Javier Bardem becomes that boss
There are two truisms about comedy. First, that it’s much harder to deliver than the drama. Second, that he doesn’t travel well. This second rule certainly does not apply to dark spanish lovemaking The good bosswhich understandably owes much to the exuberant performance of Javier Bardem as Julio Blanco, the overbearing, gripping but oddly attractive owner of a venerable Spanish factory plagued by public relations and employment troubles.
That’s not all Bardem does, however. Wherever you live, you know exactly what’s going on here. We all understand what it means to be exploited, abused or sidelined at work. It is an international phenomenon. Even in translation, the title grimaces with irony; you know immediately that the right boss is going to be anything but.
The good boss is written and directed by Fernando Leon de Aranoa, whose excellent drama about unemployed shipyard workers, Mondays in the sun, won the Golden Shell in San Sebastián in 2002. Bardem also starred in this film – he and Leon de Aranoa are close friends – as the natural leader of these laid-off workers. Nineteen years later, they are back in San Sebastian with a bookend, but one that reflects changed times.

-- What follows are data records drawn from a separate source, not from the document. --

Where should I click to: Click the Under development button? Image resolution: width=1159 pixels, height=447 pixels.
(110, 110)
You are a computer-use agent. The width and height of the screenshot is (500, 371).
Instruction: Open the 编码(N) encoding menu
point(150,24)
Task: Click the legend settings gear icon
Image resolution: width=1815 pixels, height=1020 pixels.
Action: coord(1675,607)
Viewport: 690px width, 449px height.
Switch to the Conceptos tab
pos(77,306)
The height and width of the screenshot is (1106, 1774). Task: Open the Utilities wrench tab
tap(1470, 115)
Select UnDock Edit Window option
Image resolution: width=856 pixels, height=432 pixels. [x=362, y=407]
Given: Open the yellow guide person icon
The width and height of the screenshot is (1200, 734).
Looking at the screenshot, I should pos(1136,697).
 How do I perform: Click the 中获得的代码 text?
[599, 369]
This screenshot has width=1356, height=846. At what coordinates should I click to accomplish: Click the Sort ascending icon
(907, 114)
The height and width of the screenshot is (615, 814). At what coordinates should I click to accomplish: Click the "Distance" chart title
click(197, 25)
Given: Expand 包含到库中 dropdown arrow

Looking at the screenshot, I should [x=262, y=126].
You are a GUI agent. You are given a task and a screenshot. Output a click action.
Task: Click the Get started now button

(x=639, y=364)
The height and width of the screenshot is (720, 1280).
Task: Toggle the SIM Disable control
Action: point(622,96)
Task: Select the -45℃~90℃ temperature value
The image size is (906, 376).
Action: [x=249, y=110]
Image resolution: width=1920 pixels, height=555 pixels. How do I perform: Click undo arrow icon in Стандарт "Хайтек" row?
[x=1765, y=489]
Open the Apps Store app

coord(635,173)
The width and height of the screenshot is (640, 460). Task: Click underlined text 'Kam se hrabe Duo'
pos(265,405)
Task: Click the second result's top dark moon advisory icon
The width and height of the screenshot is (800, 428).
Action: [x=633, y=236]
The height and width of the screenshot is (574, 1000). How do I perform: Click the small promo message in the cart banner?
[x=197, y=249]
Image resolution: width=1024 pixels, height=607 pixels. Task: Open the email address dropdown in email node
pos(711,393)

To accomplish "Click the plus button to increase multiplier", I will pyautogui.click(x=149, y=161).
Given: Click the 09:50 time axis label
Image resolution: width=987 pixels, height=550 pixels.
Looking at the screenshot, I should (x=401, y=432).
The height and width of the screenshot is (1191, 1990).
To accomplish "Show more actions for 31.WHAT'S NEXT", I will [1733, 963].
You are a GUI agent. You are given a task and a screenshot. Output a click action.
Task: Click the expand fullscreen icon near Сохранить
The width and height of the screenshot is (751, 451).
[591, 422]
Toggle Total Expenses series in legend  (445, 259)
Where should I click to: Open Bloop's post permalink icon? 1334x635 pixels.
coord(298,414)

“Both stories deal with professional life,” said Leon de Aranoa Hollywood journalist in an interview at the festival. “The first was unemployment; The good boss works as a sinister counter-plan, showing what work can be like. But the difference of The good boss, alongside a sense of humor, is that workers do not share a sense of class identity. They do not have the strength of a collective fight.
The big joke The good boss, played out in an escalation of comedic scene after another, is that the slightly ridiculous Julio Blanco – Bardem is not only old, but wears a terrible wig – truly believes in himself as the company’s paterfamilias. He inherited the company from his father, manufacturer of industrial scales. He also inherited some of the workers; his childhood friend Miralles, son of his father’s manager, is now manager in turn. When Miralles starts making mistakes because his marriage is imploding, Blanco takes it upon himself to visit his wife and try to bully her into coming home.
“I wanted to tell a story about how personal relationships interact with the professional and where the boundary is not very clear,” says Leon de Aranoa. “How our work defines us and goes overboard in our personal lives.” But it also gives us an object lesson in raw capitalism. Miralles’ wife refuses to comply with the wishes of the boss. Miralles, faithful offside for 50 years, is therefore sacked. Accomplished job.
Using humour, says Leon de Aranoa, was a way to discuss “not only the dynamics of the relationship between the boss and his workers, but also their relationship with each other”. Another fired worker is camped outside the factory gates with banners and a megaphone, berating the customer and using the decorative scales on the factory gate as a pot of fortune; Blanco will have to call for favors to put this situation away. As he raises his glass during Friday night drinks for the next set of entrenchments, he smiles at each victim with avuncular indulgence. “Sometimes you have to make difficult decisions for the good of the family,” he observes. The fired workers smile pleasantly. They also bought into his myth.
The first adage about comedy — that it’s harder than drama — still holds true, Bardem says firmly. “All the actors say that – and they’re right. Making people laugh is harder than making them cry. And the drama unites us all. The things that make sense or hurt us are mostly the same for everyone. The humor, on the other hand, is much more offbeat. And while there are comedians who can make anything funny, he doesn’t consider himself a comedian. Fortunately, he says, the comedy was in the script. “You need a good situation, a good line – and in this movie, I got a lot of that.”